The actor method takes a closure creates an Actor
The react method saves pattern matching as a closure to be executed later
Uses exception for control flow, any code after react will not execute
Actors usually execute on different threads, but you can control what threads
This is useful for threadLocals and for Swing
A demo of SwingActor
Example of using link and trapExit, but not much detail of this shown
Scala Actors provide a simple programming model to write concurrent code on the JVM
Many projects already use actors: Twitter, Lift, Scala OTP (@jboner), partest
Future of Scala Actors in 2.8
Pluggable schedulers -- create actors with daemon-like behavior for example
Integrating exceptions and Erlang-style error handling. Get the best of both Java and Erlang error handling
Support for continuations. Currently requires optional compiler-plugin.

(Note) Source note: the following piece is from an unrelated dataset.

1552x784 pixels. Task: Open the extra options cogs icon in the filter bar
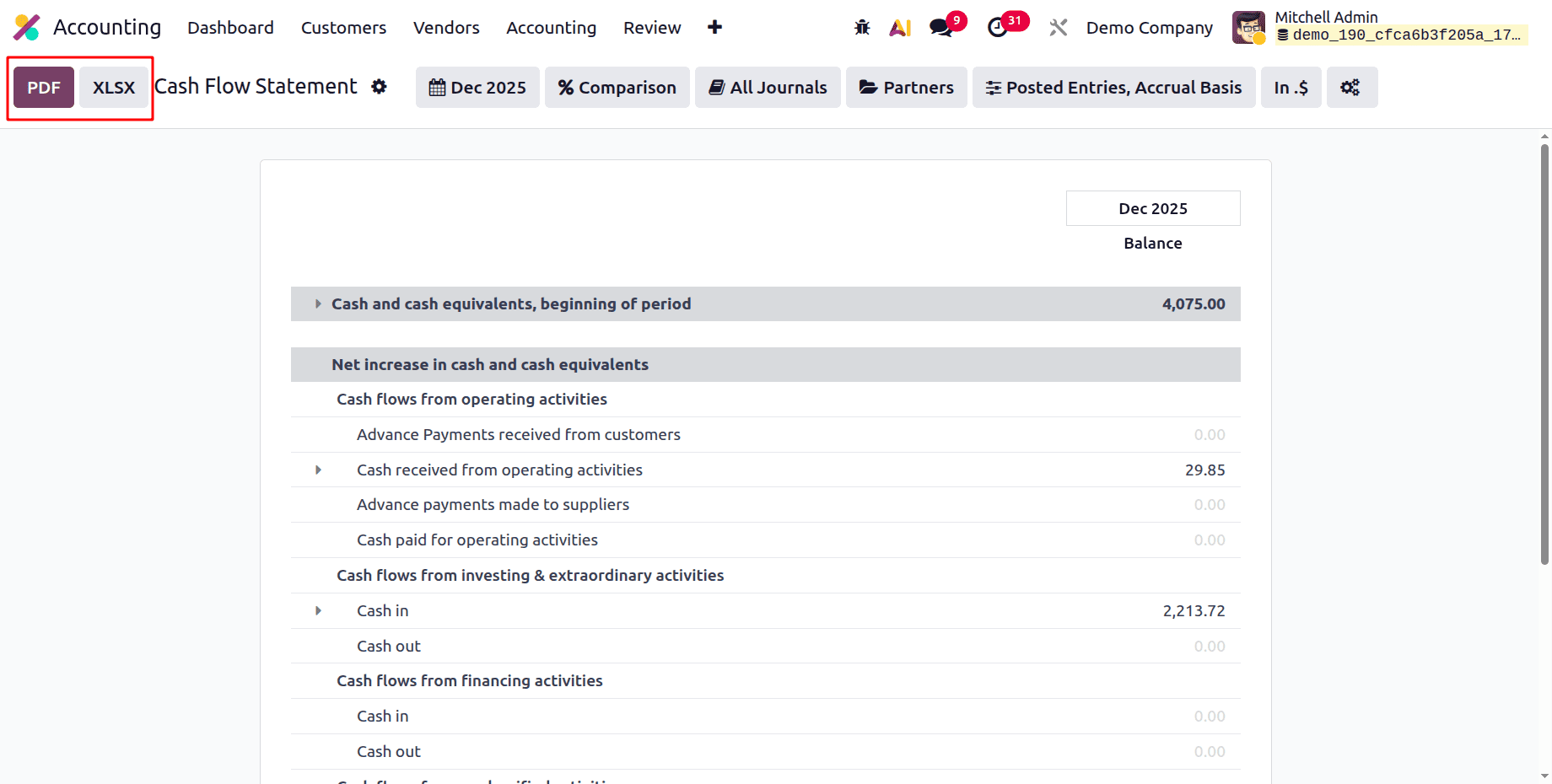(x=1351, y=87)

Allows for more flexible control structures
Actor migrations (from machine to machine) could also be done with continuations
More static checking of messages, in particular an @immutable annotation
Actor isolution -- no accidentally sharing mutable state
This will allow for better passing mutable messages for performance benefits
No problem passing large methods, as they are passed by reference

1 comment:

Tyler Weir said...

>Pluggable schedulers -- create actors with daemon-like behavior for example

I wonder if this will help out with dpp's issues with Actors.